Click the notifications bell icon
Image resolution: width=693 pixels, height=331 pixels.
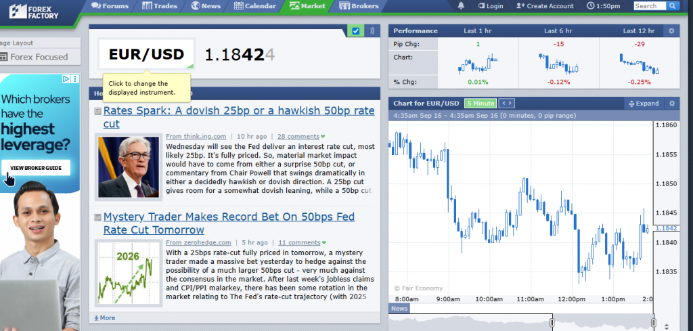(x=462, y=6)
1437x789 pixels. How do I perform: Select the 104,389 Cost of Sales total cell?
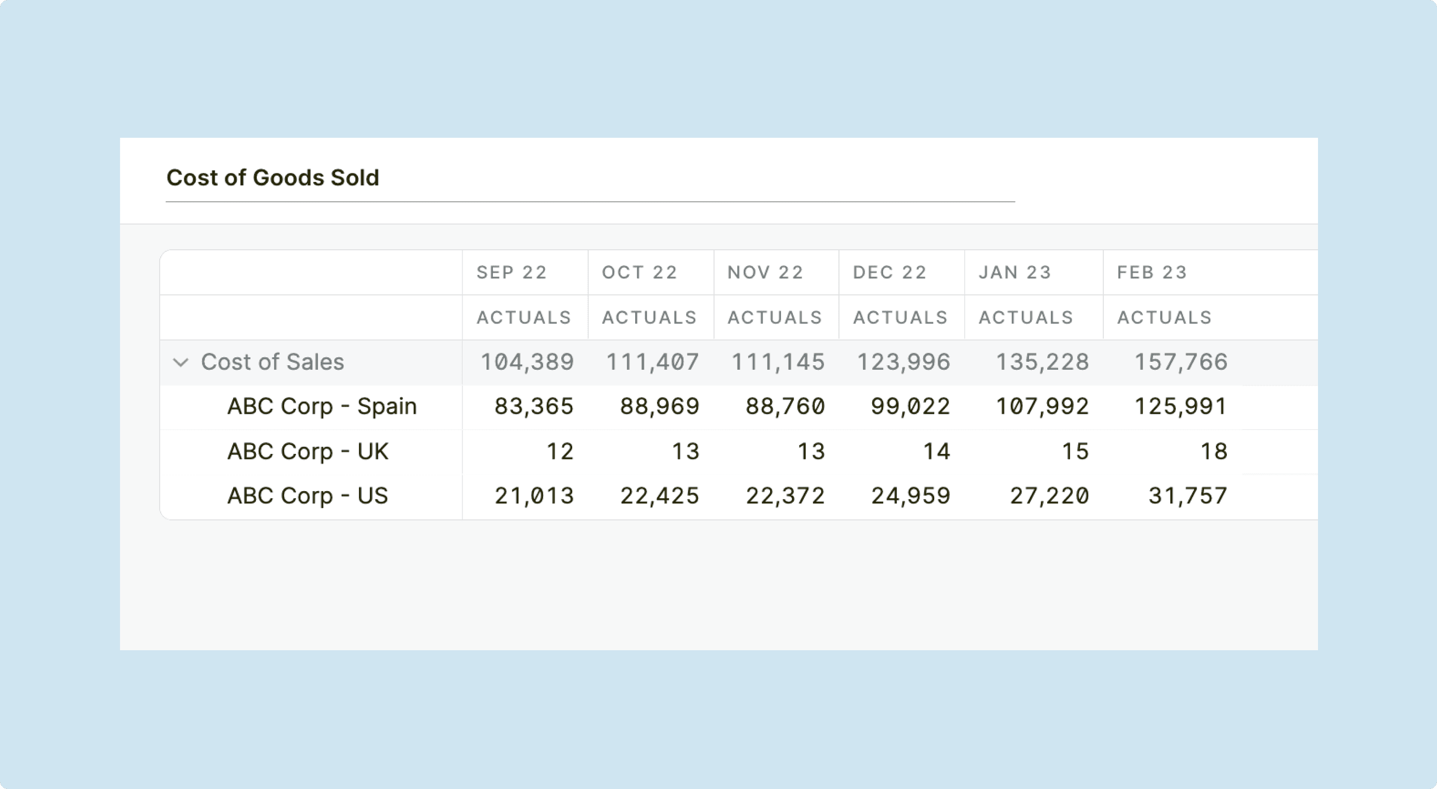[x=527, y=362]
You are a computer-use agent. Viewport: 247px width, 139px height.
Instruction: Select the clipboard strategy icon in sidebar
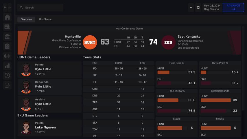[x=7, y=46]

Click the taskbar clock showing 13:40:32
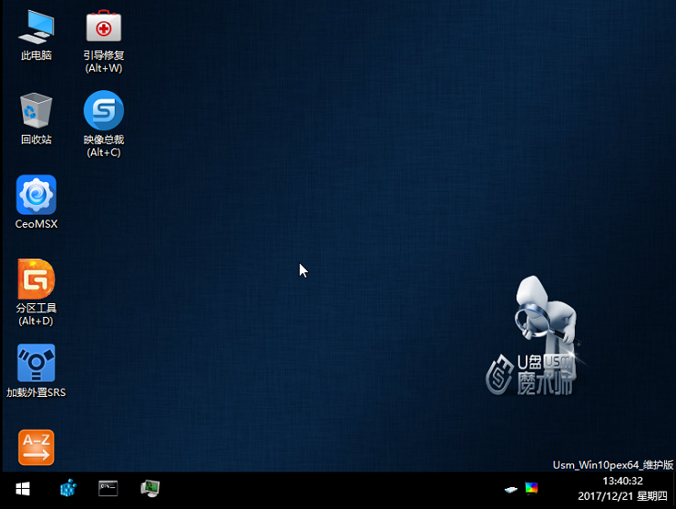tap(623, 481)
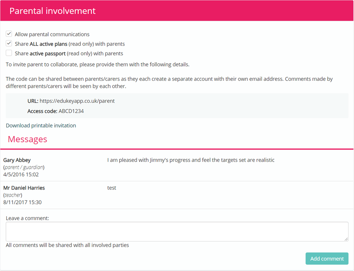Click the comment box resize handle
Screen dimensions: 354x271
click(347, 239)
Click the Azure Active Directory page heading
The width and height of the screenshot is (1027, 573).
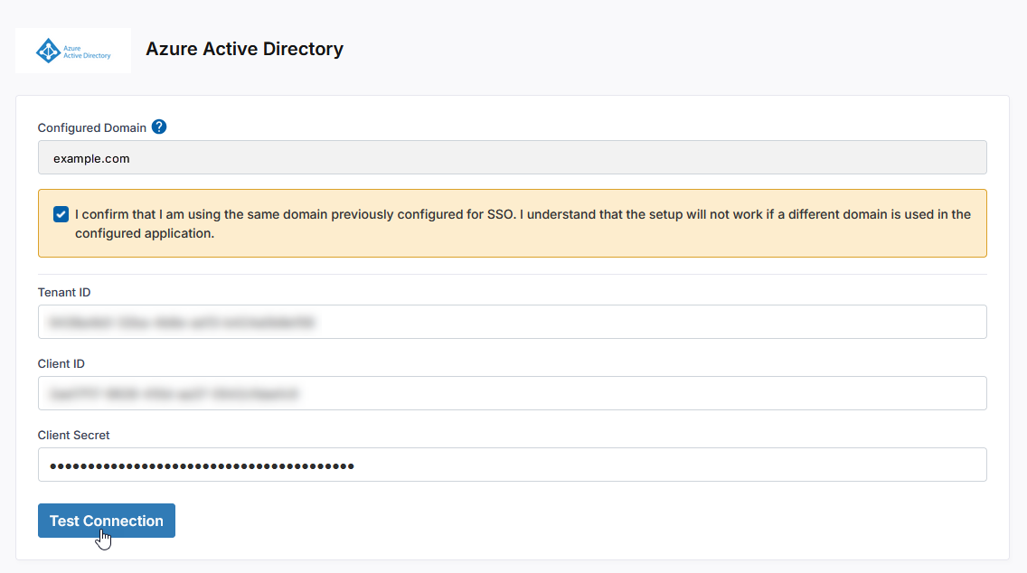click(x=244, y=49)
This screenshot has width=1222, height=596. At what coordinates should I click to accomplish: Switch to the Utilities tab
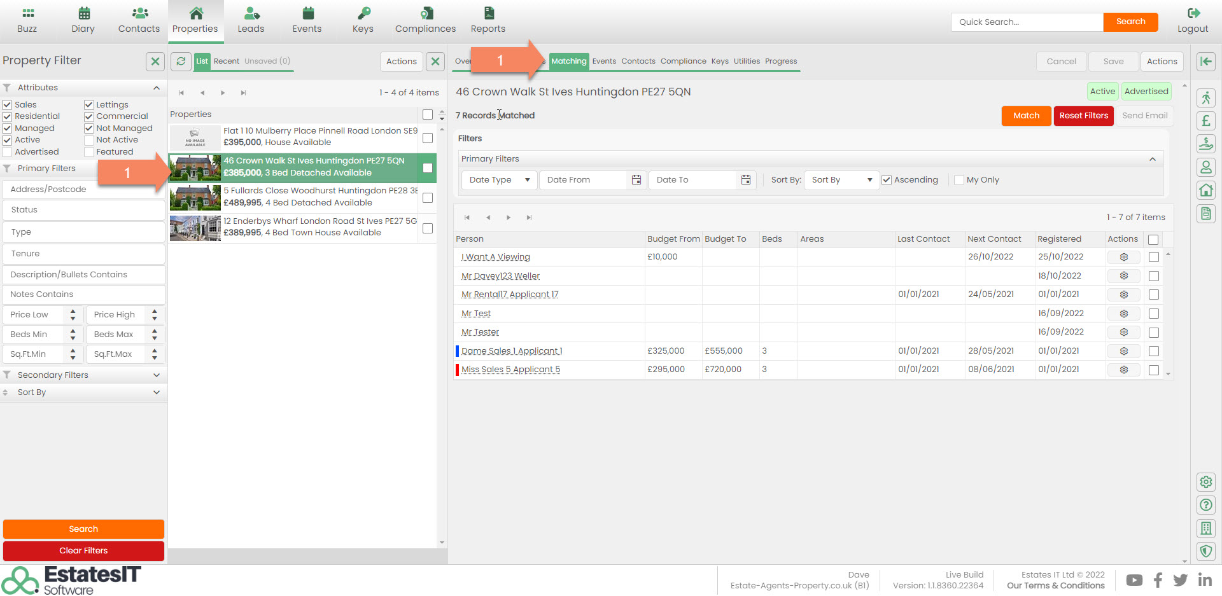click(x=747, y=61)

→ Objective
Can you pull out every line of the data above word for word, leaving the pictures out of your answer?

→ Finished exercise
Click the notifications bell icon
Image resolution: width=693 pixels, height=331 pixels.
(x=462, y=6)
1437x789 pixels. How do I perform: Select the 104,389 Cost of Sales total cell?
[x=527, y=362]
You are a computer-use agent. Viewport: 247px width, 139px height.
Instruction: Select the clipboard strategy icon in sidebar
[x=7, y=46]

Click the taskbar clock showing 13:40:32
tap(623, 481)
Click the comment box resize handle
Screen dimensions: 354x271
click(347, 239)
Click the Azure Active Directory page heading
The width and height of the screenshot is (1027, 573).
click(x=244, y=49)
This screenshot has width=1222, height=596. At what coordinates should I click to accomplish: Switch to the Utilities tab
click(x=747, y=61)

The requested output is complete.